Es una cuestión de inercia, se trata de una sociedad que no se ha parado a pensar en si lo que hace tiene sentido o no, ni por qué se hace. Mi padre me cuenta el chiste de un pueblo en el que un banco de la plaza siempre está custodiado por un agente de la guardia civil desde hace muchos años. Según la anécdota, cuando el alcalde ordenó pintar el banco, dejó custodiándolo a un agente para que nadie se manchara. Aquel alcalde tuvo la desgracia de morir en esos momentos y desde entonces los agentes se turnan en las guardias al lado del banco y ningún cargo municipal ha suspendido esa función porque siempre se hizo así.
Existen comunidades en que, ni quienes las gobiernan ni quienes son gobernados, realizan el mínimo esfuerzo mental de replantearse las situaciones establecidas. Viven gobernados por la sumisión de la costumbre, no sólo no existe espíritu crítico para intentar mejorar, sino que tampoco ni para superar lo obvio o lo negativo. Tal y como le sucede al doctor Stockman en la novela de Henrik Ibsen, El enemigo del pueblo, cuando descubre que el agua del pueblo está contaminada y toda la opinión pública se rebela en su contra por lo negativo que ese descubrimiento puede ser para la economía local. Lo más alarmante es que no se trata sólo de la inercia o el interés político o económico de un sector, es la mayoría de la población la que está en contra de cambiar hasta lo obvio.
Es una sensación que también me provocó la película Dogville del director danés Lars von Trier. En ella asistimos a una sociedad miserable, cerrada, esclava de sus servidumbres, donde cualquier cambio es impensable.

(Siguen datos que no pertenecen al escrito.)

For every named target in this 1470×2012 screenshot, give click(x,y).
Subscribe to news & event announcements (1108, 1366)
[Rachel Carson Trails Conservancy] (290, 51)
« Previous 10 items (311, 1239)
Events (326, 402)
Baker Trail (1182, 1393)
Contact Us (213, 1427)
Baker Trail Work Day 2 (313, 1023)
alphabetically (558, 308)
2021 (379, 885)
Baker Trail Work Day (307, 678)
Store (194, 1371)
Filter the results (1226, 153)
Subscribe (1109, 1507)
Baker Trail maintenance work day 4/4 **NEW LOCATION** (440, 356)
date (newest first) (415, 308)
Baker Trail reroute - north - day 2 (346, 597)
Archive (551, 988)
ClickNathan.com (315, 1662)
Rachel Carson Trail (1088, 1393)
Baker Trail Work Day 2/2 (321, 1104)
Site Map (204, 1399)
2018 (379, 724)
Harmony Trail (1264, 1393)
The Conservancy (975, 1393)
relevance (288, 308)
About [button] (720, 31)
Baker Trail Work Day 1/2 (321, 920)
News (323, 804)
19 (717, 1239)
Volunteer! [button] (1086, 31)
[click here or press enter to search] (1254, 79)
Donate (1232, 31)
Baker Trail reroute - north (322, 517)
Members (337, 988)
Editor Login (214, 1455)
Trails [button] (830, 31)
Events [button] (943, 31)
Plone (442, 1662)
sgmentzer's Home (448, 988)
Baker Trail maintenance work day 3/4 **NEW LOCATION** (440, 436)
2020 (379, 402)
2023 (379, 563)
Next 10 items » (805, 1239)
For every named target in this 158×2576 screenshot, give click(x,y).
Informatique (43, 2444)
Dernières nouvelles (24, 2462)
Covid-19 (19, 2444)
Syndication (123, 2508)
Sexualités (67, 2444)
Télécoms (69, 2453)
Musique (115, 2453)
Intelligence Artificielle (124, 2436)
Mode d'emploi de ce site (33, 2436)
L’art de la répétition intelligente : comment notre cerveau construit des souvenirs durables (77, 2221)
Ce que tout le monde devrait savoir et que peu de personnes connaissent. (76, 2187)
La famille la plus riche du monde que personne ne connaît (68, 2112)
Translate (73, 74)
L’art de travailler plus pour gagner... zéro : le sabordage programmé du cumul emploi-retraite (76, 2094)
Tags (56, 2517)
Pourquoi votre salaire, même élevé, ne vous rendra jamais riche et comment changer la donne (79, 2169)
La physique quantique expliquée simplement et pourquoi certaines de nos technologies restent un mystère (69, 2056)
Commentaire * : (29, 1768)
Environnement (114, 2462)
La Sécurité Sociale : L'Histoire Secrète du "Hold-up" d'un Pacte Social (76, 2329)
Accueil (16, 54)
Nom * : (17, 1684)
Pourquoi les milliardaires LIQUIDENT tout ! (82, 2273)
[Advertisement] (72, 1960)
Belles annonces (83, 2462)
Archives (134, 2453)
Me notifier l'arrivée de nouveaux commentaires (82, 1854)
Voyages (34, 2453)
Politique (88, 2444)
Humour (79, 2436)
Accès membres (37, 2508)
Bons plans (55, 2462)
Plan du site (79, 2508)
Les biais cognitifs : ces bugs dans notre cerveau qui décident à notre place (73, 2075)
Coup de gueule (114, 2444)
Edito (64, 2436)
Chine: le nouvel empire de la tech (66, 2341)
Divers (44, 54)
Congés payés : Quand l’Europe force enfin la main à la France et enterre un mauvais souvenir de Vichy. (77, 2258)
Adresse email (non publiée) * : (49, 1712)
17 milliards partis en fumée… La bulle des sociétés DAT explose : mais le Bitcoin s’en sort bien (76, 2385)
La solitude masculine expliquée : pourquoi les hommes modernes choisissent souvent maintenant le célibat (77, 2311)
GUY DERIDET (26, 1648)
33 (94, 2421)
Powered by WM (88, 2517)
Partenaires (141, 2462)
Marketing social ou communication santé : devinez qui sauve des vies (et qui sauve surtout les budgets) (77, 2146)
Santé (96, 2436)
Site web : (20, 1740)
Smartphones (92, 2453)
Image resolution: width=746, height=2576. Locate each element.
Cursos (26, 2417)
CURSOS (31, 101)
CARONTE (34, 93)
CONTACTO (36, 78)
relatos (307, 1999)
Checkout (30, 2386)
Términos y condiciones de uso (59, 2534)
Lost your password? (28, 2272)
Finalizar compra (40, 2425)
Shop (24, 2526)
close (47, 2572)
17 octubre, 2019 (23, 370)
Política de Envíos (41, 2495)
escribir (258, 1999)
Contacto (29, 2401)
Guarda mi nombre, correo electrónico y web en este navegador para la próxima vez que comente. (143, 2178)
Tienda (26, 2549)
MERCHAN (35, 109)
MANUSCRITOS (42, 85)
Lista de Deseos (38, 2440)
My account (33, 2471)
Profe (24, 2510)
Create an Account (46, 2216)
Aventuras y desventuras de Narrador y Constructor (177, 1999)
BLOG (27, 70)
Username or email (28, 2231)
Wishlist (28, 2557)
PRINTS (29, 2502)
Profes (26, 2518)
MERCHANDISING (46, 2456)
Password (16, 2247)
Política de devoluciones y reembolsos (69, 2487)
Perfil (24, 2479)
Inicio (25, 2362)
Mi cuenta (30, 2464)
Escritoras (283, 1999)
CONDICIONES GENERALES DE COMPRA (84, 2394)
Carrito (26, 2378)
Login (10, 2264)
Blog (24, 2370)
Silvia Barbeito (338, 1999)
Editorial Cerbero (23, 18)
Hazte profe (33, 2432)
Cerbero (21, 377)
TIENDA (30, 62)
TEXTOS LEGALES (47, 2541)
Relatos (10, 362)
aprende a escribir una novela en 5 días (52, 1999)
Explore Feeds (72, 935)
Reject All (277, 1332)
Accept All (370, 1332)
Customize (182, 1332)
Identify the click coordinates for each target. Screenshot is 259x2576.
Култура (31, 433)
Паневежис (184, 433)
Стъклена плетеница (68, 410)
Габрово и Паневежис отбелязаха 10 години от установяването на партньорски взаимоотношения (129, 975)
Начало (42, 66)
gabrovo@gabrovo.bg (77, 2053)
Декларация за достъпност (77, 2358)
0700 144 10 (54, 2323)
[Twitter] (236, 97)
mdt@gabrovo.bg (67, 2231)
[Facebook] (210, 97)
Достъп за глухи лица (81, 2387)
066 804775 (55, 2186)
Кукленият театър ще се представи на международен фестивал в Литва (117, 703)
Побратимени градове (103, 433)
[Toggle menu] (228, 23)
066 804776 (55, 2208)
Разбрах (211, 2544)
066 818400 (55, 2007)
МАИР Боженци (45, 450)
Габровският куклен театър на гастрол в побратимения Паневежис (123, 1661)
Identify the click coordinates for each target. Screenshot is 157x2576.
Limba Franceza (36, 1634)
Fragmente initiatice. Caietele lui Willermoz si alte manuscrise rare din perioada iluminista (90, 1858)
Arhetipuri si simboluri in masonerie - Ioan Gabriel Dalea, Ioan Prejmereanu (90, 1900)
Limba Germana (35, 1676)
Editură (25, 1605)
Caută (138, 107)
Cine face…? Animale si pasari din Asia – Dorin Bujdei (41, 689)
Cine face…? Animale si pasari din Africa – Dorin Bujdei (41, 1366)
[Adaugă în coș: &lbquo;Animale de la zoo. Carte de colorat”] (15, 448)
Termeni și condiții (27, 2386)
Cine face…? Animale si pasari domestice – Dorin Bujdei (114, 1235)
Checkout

En la Parábola de Buda sobre la casa en llamas, Bertolt Brecht relata cómo una familia se encuentra en el interior de su vivienda que es pasto de las llamas. Desde fuera, sus vecinos les increpan para que salgan urgentemente para evitar morir calcinados. Sin embargo, la familia no deja de preguntarles, dudando sobre qué tiempo hace fuera, si hay comida para todos, donde vivirán si salen de la casa… El final, al igual que en Dogville, sólo puede ser trágico.
Son incontables, los momentos en la historia de la humanidad en que las inercias de la población han sido el obstáculo para los avances culturales, sociales, ideológicos o políticos. Es además en las comunidades pequeñas donde ese apego al pasado y al tradicionalismo como método de enfrentar la inseguridad y la incertidumbre, lleva a anclarse en situaciones absurdas que bloquean el avance. Por eso es necesario que, aunque nos consideren enemigos del pueblo, algunos no dejemos de decir bien claro que ya no se utilizan las máquinas de escribir y que hay que salir de la casa cuando esté ardiendo.